3.          It is, however, to be borne in mind that such an eventuality I more the need or requirement of the court, than it is the right or entitlement of a party to the litigation; and the primary object is search for reality, a mission of fact-finding, and objective dispensation of justice, which is the ultimate end of process of court and machinery of administration of justice. Well, all such elements appear to be lacking in the instant case; and no cogent reasons were stated in the court below by the learned counsel for the respondent for grant of the un-usual prayer made there. The employer could cot be allowed to fill up the lacunae or gaps in his evidence, to make amends for his errors and lapses, and to amend or rectify the testimony, which suffers in certain respects. If the statement of a witness of the establishment
was going to prejudice its cause, it had to blame none else but itself, and it could not be helped there. It would of course be open to the learned counsel to furnish an explanation in that regard, in an effort to convince the court, as regards genuineness or correctness of its cause, and about infirmity or un- soundness of the pleas taken up by the official. Request contained in the application under Section 151 C.P.C. had also been made too late in the day, when final arguments in the case before the Labour Court had already been addressed, twice in fact. Copy of the statement of the witness has been tendered, and it is sought to be extensively amended or altered, which incidence would be absolutely odd and un-usual indeed.

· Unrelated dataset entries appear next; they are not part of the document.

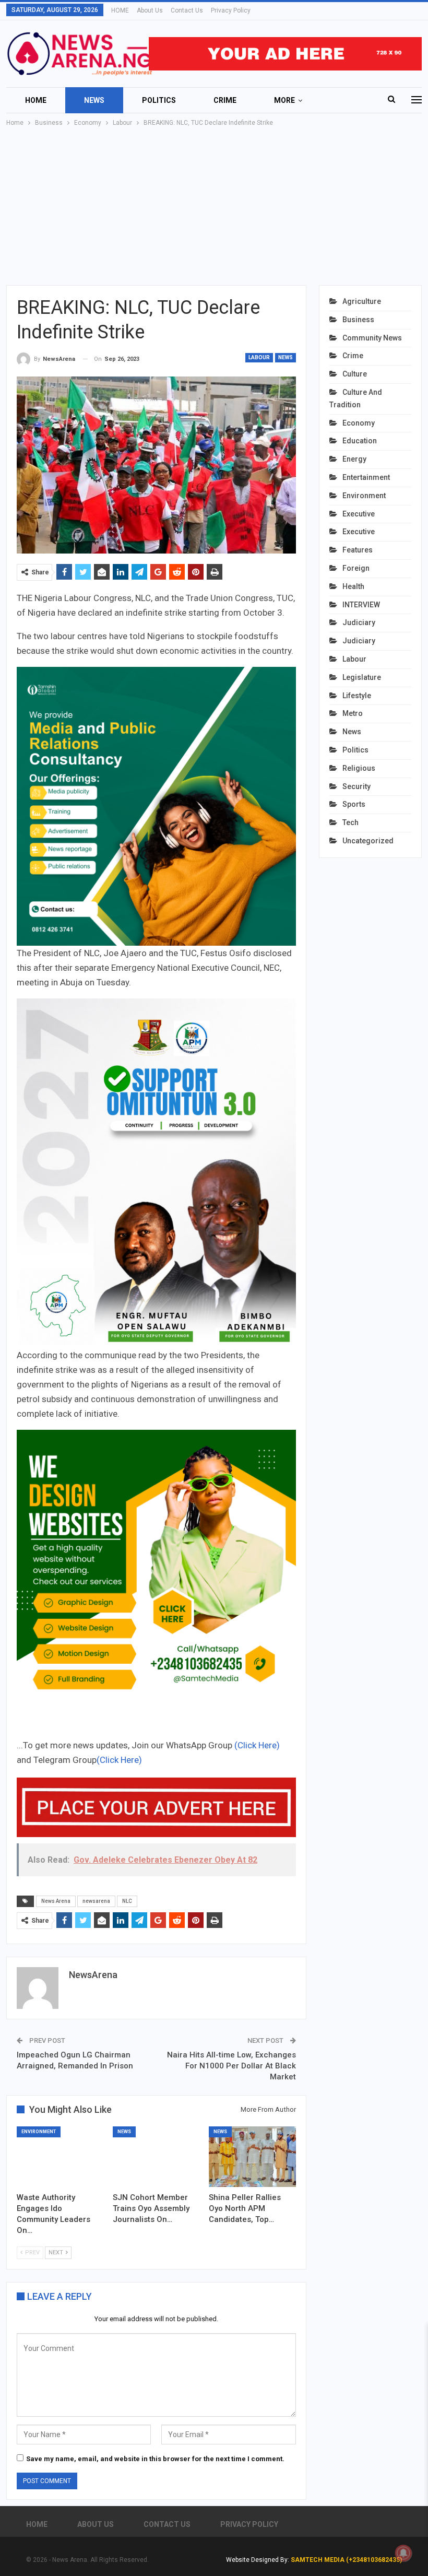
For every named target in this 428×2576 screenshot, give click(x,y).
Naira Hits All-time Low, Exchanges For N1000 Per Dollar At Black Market (231, 2065)
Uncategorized (368, 841)
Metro (352, 713)
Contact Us (187, 10)
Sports (353, 804)
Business (358, 319)
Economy (358, 423)
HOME (120, 10)
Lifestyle (356, 695)
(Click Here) (257, 1745)
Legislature (361, 677)
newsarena (96, 1901)
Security (356, 786)
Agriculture (361, 301)
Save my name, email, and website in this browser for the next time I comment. (155, 2459)
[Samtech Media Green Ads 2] (156, 1568)
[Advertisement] (214, 207)
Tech (350, 822)
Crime (224, 100)
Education (359, 441)
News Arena (55, 1901)
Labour (259, 357)
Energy (354, 459)
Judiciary (358, 622)
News (94, 100)
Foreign (356, 568)
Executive (358, 514)
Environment (38, 2131)
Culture (354, 374)
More (284, 100)
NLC (127, 1901)
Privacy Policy (231, 10)
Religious (358, 768)
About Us (150, 10)
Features (357, 550)
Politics (159, 100)
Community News (372, 338)
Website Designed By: (258, 2559)
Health (353, 586)
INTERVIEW (361, 605)
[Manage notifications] (403, 2553)
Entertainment (366, 477)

4.          The impugned order has been rendered by the learned Presiding Officer of the Labour Court,  on application  of mind,  and on correct appreciation of the question raised before him; and it does not call for any interference. The revision petition has no merit and is hereby dismissed with costs.

(K.A.B)                                                                            Appeal dismissed.